If PlayStation Move Heroes had been the flagship pack-in game that accompanied the Move controller when it debuted last September, Sony's stab at the motion-control market might have been a lot more successful. Instead, we ended up with the faceless Wii Sports knockoff Sports Champions, and the Move ended up losing the holiday motion-control battle (badly) to Microsoft's Kinect. Timing, as they say, is everything.
Fast forward six-plus months, and we get a great look at what could have/should have been. Move Heroes collects characters from three of Sony's most successful first-party franchises: Ratchet and Clank, Jak and Daxter and Sly and Bentley. Contrary to what gamers might expect, this isn't an all-star, über-platforming spectacular aimed at the hardcore set. The six cartoon critters have been plucked out of their respective worlds and forced to compete in a collection of mini-game challenges by a sinister alien. Each type of challenge -- and there are more than enough here to stave off any sense of boredom -- showcases a different aspect of the Move controller's capabilities.
The difference is that Move Heroes goes well beyond the basic. For instance, there are a series of bowling-game challenges -- shades of Wii Sports! -- but instead of just knocking down a set of pins, you're steering the ball with the Move controller once it leaves your hand, bouncing it off bumpers and up ramps, skee-ball style, to hit targets that are sometimes located several stories in the air above you. Other challenges find your character of choice wielding a laser whip that can either shred enemies or grab them and whip them around, or flinging and guiding explosive discs through the air to hit targets. Each character has a signature move that can be unleashed once you've filled a power meter.

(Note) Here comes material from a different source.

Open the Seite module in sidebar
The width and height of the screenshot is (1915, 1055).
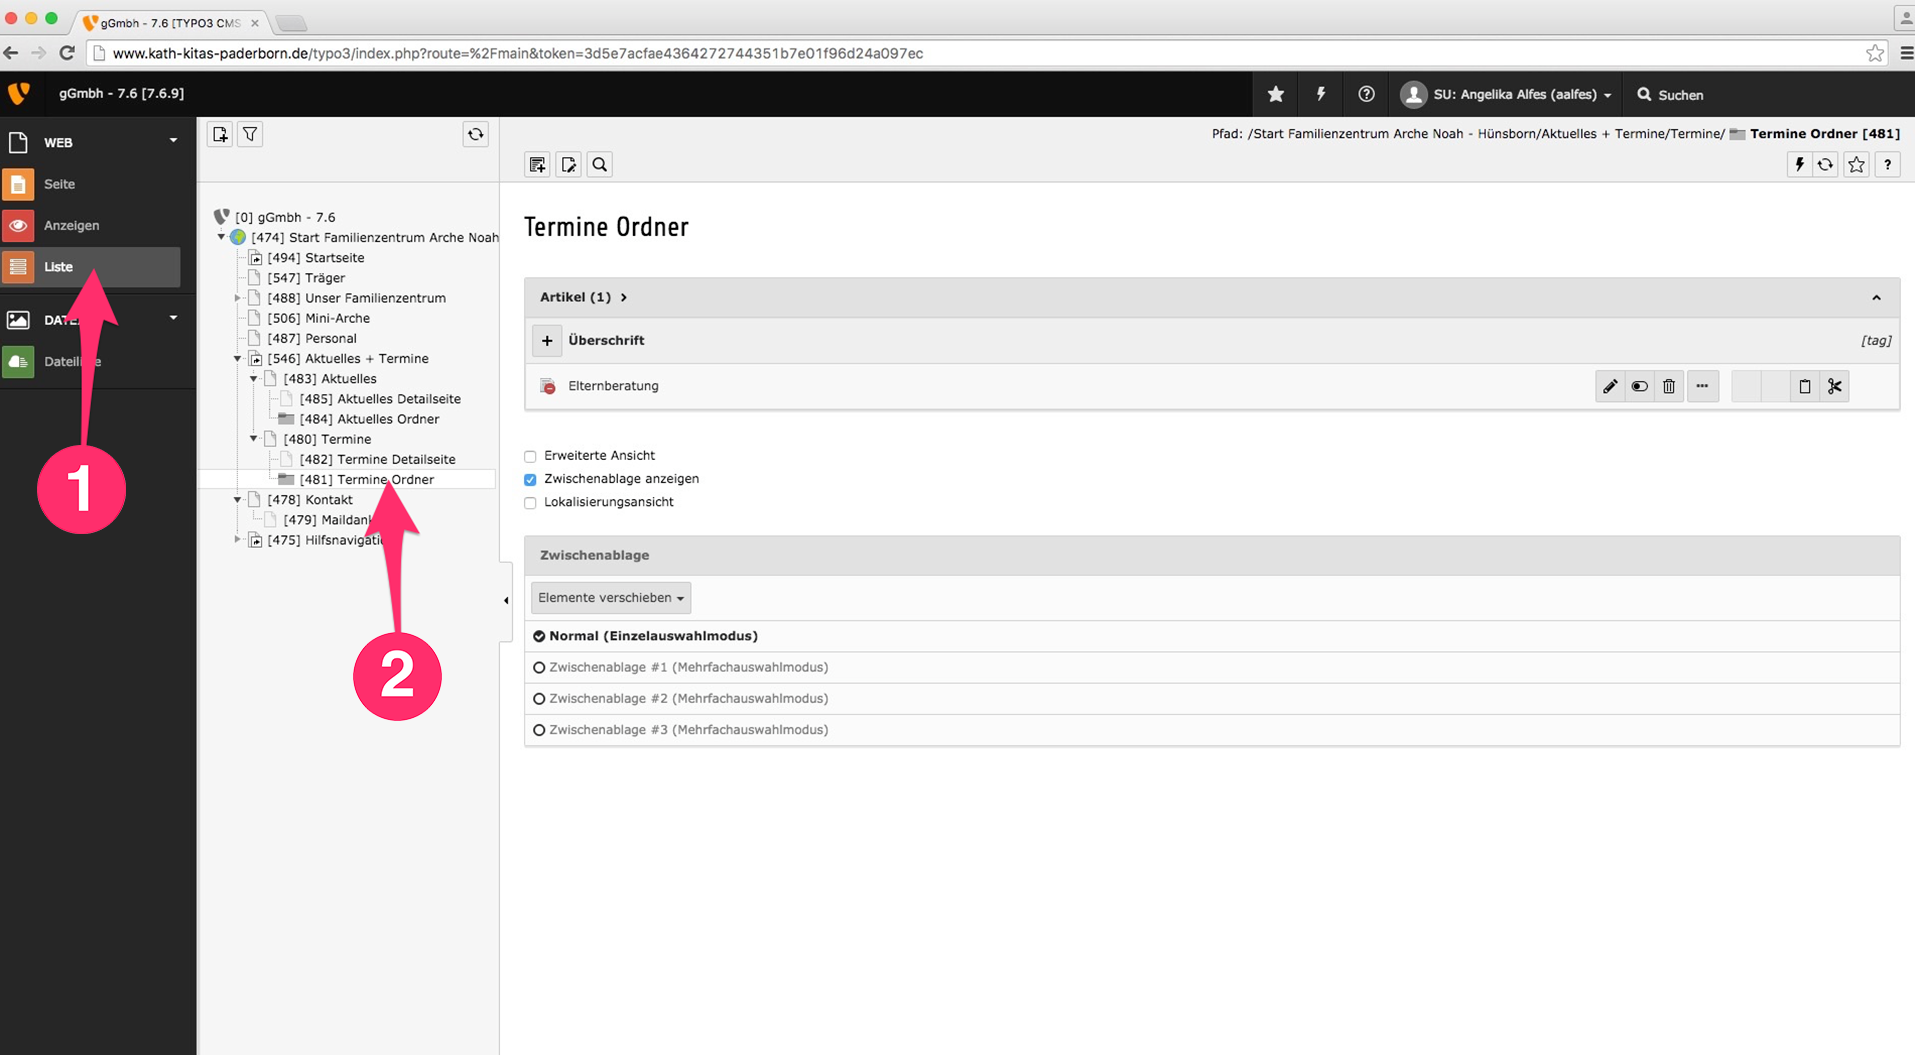(x=59, y=184)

Those who've spent more than a few afternoons flipping and double-jumping around complex worlds with the likes of Ratchet and Daxter aren't likely to groove on the fact that movement options are pretty limited in the game's early going -- no jumping and dodging here. The game offers several control options, but the most effective one -- big surprise -- incorporates the Move peripheral and the navigation controller accessory. Some challenges control better than others: Running around blasting at aliens and explosive crates feels just as effortless it does in any Ratchet and Clank game. Maneuvering the flying discs Ratchet hurls into the air is more frustrating than intuitive.
The arena environments aren't expansive, but they're as beautiful and detailed as any of the levels in the characters' source games; better still, as you nail high scores and collect golden bolts, crystals and score multipliers to unlock more complex challenges, you end up experiencing new parts of them.